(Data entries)
[START]
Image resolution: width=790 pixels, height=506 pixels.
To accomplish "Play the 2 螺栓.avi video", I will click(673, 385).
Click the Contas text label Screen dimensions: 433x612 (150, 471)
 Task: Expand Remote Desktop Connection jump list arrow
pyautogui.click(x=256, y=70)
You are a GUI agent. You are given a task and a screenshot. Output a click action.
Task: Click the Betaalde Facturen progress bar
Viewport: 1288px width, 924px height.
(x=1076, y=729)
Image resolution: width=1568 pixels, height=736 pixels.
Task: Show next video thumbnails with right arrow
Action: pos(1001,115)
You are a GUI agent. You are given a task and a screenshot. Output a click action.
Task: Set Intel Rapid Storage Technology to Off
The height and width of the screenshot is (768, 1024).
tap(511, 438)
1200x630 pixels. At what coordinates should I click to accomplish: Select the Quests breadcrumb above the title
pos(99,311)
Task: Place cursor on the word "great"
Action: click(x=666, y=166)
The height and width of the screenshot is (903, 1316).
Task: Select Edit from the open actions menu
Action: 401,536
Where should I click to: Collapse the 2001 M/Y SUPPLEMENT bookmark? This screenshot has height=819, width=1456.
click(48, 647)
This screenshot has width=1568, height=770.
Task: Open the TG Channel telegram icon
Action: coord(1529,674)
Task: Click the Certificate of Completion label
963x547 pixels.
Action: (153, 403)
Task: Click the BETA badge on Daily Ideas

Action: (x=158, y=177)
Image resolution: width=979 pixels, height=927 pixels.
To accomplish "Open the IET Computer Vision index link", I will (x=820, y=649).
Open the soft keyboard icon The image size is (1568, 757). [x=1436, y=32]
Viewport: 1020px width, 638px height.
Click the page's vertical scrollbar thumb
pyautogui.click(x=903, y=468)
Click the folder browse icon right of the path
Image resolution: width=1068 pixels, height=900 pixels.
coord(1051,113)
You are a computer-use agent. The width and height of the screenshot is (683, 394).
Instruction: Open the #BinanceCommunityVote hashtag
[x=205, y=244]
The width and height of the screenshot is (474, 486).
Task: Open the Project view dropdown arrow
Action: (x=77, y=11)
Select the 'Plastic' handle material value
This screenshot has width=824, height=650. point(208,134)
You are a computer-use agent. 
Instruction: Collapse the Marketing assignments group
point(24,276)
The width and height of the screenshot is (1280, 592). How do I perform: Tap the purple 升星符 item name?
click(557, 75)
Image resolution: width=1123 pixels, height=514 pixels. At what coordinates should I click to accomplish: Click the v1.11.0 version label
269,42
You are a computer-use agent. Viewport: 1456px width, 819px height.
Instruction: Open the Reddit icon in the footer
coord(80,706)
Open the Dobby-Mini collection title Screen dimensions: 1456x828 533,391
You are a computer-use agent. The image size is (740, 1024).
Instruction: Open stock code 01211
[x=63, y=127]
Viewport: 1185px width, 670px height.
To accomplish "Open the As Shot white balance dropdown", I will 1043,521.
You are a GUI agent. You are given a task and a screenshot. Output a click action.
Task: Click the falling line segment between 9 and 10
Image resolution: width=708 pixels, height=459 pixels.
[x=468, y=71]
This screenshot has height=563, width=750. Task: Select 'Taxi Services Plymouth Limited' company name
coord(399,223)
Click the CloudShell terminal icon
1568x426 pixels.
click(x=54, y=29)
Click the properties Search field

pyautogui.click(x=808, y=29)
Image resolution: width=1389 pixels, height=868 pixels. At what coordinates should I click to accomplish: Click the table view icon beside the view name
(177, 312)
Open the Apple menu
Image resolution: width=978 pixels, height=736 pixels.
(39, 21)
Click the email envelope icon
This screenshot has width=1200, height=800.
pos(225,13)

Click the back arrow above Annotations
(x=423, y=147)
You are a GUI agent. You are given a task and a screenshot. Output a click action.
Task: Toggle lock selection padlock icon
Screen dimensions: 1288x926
[END]
◆ Task to complete
Print every line of the material above word for word, without changing anything.

◆ Exercise answer
Image resolution: width=790 pixels, height=506 pixels.
To accomplish "Play the 2 螺栓.avi video", I will click(673, 385).
Click the Contas text label Screen dimensions: 433x612 (150, 471)
 Task: Expand Remote Desktop Connection jump list arrow
pyautogui.click(x=256, y=70)
You are a GUI agent. You are given a task and a screenshot. Output a click action.
Task: Click the Betaalde Facturen progress bar
Viewport: 1288px width, 924px height.
(x=1076, y=729)
Image resolution: width=1568 pixels, height=736 pixels.
Task: Show next video thumbnails with right arrow
Action: pos(1001,115)
You are a GUI agent. You are given a task and a screenshot. Output a click action.
Task: Set Intel Rapid Storage Technology to Off
The height and width of the screenshot is (768, 1024).
tap(511, 438)
1200x630 pixels. At what coordinates should I click to accomplish: Select the Quests breadcrumb above the title
pos(99,311)
Task: Place cursor on the word "great"
Action: click(x=666, y=166)
The height and width of the screenshot is (903, 1316).
Task: Select Edit from the open actions menu
Action: 401,536
Where should I click to: Collapse the 2001 M/Y SUPPLEMENT bookmark? This screenshot has height=819, width=1456.
click(48, 647)
This screenshot has width=1568, height=770.
Task: Open the TG Channel telegram icon
Action: coord(1529,674)
Task: Click the Certificate of Completion label
963x547 pixels.
Action: (153, 403)
Task: Click the BETA badge on Daily Ideas

Action: (x=158, y=177)
Image resolution: width=979 pixels, height=927 pixels.
To accomplish "Open the IET Computer Vision index link", I will (x=820, y=649).
Open the soft keyboard icon The image size is (1568, 757). [x=1436, y=32]
Viewport: 1020px width, 638px height.
Click the page's vertical scrollbar thumb
pyautogui.click(x=903, y=468)
Click the folder browse icon right of the path
Image resolution: width=1068 pixels, height=900 pixels.
coord(1051,113)
You are a computer-use agent. The width and height of the screenshot is (683, 394).
Instruction: Open the #BinanceCommunityVote hashtag
[x=205, y=244]
The width and height of the screenshot is (474, 486).
Task: Open the Project view dropdown arrow
Action: (x=77, y=11)
Select the 'Plastic' handle material value
This screenshot has width=824, height=650. point(208,134)
You are a computer-use agent. 
Instruction: Collapse the Marketing assignments group
point(24,276)
The width and height of the screenshot is (1280, 592). How do I perform: Tap the purple 升星符 item name?
click(557, 75)
Image resolution: width=1123 pixels, height=514 pixels. At what coordinates should I click to accomplish: Click the v1.11.0 version label
269,42
You are a computer-use agent. Viewport: 1456px width, 819px height.
Instruction: Open the Reddit icon in the footer
coord(80,706)
Open the Dobby-Mini collection title Screen dimensions: 1456x828 533,391
You are a computer-use agent. The image size is (740, 1024).
Instruction: Open stock code 01211
[x=63, y=127]
Viewport: 1185px width, 670px height.
To accomplish "Open the As Shot white balance dropdown", I will 1043,521.
You are a GUI agent. You are given a task and a screenshot. Output a click action.
Task: Click the falling line segment between 9 and 10
Image resolution: width=708 pixels, height=459 pixels.
[x=468, y=71]
This screenshot has height=563, width=750. Task: Select 'Taxi Services Plymouth Limited' company name
coord(399,223)
Click the CloudShell terminal icon
1568x426 pixels.
click(x=54, y=29)
Click the properties Search field

pyautogui.click(x=808, y=29)
Image resolution: width=1389 pixels, height=868 pixels. At what coordinates should I click to accomplish: Click the table view icon beside the view name
(177, 312)
Open the Apple menu
Image resolution: width=978 pixels, height=736 pixels.
(39, 21)
Click the email envelope icon
This screenshot has width=1200, height=800.
pos(225,13)

Click the back arrow above Annotations
(x=423, y=147)
You are a GUI agent. You are given a task and a screenshot. Output a click action.
Task: Toggle lock selection padlock icon
Screen dimensions: 1288x926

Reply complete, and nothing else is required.